Leah Fraser: Let Her Go Into Darkness

11 - 29 May 2021
Works
Exhibition Text

Motherhood, the occult, nature are expressed through Fraser’s paintings. Each work, centred on one female figure who appears floating or falling, never escaping their surroundings. Here, there is an energy of being tightly held in the space. In these depictions feminine power is limitless, diverse and divine. In For the heart is an organ of fire, the figure holds a flame while multiple stary hands reach for her. For, Hold on – the night is coming, the neighbouring light attracts moths in the darkness, cocoons representing growth and rebirth.

A dreamy colour palette begins organically and continues intuitively, the artist working with a feeling — maybe hands first appear as the rest of the form grows around the figure.

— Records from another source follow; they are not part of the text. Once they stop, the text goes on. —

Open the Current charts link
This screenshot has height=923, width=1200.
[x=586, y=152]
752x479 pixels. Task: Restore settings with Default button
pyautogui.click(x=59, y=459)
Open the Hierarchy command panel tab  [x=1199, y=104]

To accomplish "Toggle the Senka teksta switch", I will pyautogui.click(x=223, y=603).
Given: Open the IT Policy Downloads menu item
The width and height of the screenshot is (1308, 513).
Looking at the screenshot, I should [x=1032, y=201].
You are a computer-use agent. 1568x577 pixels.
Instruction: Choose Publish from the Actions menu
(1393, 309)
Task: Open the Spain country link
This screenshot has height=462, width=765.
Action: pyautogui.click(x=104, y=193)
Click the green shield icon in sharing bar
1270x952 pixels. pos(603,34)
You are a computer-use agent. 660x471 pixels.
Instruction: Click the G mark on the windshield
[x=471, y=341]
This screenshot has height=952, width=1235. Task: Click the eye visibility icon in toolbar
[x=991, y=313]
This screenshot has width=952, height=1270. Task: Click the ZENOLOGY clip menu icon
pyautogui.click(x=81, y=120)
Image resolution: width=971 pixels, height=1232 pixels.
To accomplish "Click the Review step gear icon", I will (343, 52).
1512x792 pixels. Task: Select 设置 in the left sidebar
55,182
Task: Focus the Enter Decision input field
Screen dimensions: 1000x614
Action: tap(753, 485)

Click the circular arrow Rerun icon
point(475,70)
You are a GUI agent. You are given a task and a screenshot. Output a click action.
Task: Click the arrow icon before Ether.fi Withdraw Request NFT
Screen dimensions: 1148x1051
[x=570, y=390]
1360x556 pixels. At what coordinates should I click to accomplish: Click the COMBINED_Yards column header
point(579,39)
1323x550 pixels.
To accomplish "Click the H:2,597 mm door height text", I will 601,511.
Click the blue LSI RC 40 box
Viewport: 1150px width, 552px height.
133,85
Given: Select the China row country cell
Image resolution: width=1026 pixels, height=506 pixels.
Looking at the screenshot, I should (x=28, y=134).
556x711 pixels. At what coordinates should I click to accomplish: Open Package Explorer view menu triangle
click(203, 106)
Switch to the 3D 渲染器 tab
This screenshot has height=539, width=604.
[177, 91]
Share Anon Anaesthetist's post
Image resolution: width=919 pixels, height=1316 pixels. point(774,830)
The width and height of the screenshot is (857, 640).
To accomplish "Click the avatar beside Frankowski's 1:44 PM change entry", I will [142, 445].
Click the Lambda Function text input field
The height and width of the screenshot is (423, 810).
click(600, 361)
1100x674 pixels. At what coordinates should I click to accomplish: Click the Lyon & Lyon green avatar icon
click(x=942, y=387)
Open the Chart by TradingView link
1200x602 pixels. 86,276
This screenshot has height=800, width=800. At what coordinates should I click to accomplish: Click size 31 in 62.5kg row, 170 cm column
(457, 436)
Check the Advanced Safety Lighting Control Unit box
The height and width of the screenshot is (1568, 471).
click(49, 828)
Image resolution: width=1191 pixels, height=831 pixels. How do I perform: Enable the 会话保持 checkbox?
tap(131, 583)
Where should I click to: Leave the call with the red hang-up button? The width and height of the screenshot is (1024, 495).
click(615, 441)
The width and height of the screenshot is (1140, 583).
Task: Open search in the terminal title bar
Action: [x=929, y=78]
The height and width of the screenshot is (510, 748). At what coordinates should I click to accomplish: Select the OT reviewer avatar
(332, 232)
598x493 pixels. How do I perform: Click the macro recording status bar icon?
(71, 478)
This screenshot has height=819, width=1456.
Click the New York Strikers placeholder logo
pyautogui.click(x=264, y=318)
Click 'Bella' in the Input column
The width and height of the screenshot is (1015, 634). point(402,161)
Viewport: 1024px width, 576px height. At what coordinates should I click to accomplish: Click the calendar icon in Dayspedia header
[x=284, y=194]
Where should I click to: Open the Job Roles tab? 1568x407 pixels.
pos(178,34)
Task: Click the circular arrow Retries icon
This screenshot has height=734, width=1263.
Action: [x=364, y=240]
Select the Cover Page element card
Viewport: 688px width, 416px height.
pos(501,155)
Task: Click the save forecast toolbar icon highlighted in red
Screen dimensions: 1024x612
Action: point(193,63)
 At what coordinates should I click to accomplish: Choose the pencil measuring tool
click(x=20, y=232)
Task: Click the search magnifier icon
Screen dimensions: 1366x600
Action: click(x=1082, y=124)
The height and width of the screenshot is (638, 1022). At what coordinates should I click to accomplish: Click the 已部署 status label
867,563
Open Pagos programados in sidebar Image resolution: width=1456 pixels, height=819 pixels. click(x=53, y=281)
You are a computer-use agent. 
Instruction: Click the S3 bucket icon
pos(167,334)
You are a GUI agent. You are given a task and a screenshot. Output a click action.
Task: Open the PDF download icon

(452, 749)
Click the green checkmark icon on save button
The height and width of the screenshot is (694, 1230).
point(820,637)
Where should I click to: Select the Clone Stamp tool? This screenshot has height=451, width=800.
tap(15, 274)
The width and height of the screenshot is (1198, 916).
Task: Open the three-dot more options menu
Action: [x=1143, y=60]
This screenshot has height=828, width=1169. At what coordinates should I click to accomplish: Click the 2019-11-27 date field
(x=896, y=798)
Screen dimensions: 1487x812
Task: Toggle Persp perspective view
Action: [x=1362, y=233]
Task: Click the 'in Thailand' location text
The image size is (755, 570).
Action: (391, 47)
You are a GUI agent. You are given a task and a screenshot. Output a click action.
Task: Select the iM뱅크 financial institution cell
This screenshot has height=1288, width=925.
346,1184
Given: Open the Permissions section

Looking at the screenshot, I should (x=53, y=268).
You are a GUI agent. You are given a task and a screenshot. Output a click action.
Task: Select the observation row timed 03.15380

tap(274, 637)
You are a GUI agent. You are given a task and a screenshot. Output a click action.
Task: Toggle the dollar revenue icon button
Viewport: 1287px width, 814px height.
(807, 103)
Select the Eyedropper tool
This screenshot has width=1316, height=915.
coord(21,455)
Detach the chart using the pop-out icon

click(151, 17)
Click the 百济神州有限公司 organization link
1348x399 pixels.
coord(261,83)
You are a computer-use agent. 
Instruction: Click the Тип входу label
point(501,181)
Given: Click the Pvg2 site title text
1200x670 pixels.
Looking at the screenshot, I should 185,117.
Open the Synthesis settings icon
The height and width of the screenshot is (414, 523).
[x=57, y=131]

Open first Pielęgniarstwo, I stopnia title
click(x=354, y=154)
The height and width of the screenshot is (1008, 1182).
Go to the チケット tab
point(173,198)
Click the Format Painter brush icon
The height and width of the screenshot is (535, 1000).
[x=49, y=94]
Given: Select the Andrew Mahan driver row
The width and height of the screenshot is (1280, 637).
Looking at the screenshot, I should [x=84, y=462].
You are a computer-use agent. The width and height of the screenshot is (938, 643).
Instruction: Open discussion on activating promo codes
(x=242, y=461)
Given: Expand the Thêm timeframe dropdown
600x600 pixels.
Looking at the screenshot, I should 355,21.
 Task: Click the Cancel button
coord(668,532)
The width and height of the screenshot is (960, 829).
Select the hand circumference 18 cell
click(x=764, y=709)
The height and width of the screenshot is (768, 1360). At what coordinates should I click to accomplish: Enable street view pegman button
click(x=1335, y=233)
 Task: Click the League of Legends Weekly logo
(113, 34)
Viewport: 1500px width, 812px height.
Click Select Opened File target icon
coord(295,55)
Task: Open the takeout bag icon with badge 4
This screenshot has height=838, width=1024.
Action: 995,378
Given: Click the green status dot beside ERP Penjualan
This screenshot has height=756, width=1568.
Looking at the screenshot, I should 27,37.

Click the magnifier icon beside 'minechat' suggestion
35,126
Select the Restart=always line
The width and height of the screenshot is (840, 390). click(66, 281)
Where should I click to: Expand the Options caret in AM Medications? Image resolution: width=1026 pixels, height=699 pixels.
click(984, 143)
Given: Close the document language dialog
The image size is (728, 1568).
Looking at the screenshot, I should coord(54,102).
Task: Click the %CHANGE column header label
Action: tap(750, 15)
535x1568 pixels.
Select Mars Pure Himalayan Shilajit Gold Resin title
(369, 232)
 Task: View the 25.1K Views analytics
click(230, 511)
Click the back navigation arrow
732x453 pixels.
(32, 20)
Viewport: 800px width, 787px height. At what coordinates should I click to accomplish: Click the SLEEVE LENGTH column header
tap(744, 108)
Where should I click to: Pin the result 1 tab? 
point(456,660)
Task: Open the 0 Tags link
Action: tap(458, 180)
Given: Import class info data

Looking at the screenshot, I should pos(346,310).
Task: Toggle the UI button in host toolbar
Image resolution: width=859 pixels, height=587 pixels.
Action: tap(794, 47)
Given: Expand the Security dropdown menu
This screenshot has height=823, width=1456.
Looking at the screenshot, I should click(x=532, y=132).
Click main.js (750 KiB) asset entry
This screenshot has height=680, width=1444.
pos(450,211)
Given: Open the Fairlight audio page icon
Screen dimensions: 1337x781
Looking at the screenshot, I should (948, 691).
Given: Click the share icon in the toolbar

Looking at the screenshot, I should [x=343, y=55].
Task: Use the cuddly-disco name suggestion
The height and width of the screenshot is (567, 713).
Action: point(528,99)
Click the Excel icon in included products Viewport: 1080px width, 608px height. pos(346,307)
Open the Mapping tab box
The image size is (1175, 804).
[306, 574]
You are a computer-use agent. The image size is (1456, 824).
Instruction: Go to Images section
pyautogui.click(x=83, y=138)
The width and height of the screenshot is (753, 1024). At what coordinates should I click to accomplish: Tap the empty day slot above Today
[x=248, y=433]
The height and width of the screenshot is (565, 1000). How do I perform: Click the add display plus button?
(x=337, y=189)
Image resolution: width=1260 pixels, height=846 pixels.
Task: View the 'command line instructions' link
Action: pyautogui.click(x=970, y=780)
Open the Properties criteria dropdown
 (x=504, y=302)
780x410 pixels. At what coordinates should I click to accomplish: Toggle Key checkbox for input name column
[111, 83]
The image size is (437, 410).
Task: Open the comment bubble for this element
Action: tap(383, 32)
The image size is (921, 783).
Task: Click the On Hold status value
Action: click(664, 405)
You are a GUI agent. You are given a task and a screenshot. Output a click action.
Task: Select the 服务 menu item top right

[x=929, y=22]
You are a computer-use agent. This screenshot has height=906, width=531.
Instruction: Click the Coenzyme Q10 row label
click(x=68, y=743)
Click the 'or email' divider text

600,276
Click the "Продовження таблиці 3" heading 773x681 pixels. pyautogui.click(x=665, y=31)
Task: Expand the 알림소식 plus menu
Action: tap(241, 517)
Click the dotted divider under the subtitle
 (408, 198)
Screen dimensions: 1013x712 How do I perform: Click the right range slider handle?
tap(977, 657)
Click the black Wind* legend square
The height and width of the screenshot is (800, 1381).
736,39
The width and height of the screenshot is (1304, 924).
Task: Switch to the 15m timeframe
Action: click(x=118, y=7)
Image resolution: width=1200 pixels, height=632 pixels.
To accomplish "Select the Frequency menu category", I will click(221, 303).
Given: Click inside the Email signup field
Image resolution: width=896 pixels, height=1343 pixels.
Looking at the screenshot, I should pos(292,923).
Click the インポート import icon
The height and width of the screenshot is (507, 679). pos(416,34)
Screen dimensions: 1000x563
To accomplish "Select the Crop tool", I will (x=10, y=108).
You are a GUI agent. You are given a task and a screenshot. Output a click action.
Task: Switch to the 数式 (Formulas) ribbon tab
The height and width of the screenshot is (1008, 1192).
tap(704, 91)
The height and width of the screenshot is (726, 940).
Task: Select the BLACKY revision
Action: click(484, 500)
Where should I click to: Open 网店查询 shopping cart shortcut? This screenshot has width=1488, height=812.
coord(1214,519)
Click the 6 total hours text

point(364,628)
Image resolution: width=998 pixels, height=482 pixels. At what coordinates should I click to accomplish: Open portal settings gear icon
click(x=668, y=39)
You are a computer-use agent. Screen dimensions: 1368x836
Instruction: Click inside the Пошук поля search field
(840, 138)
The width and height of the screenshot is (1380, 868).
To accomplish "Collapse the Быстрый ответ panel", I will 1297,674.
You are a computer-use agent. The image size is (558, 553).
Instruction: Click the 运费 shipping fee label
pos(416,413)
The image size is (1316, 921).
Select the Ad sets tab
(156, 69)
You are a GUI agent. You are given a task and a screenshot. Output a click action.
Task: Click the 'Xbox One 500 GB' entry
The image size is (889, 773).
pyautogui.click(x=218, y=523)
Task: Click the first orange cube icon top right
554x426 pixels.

Acrylics allow Fraser to work quickly, often painting over the works; each layer revealing multiple states of presence.

 

The surrounding landscape enters the artworks as ethereal flowers and foliage, birds dip and dive between limbs, while fragrant jasmine and hydrangeas impart smells onto the audience for a multi-sensory affair. Connection to nature is key to Fraser’s oeuvre. Her figures are wild women — witches from the forest or Dionysus’ cult.

 

Let her go into the darkness raises questions of our disconnection to the environment; destruction for more houses, food, beauty products, clothes. All elements that contemporary women muse over — the artworks ask if there is more to modern life?

These ideas link to lifecycles — symbols of the moon, the female body, the ocean tides. Or stars, connecting the female body to the universe in all its entirety, working with the energy field of matter and our biological bond. This ideology works in two ways; her figures are captured within the busyness, frozen in time, the centre. Using energy, matter and lifecycles, she also links science and magic, explaining the unexplained.

 

The women within Fraser’s artworks feel especially relevant for today’s society — as parliament crumbles under allegations that leave women vulnerable, and floods destroy material goods. They also represent seeking for interconnectedness in a post-covid world beyond technology. Fraser’s characters fulfil a sense of the Shaman — linking us to a state of healing.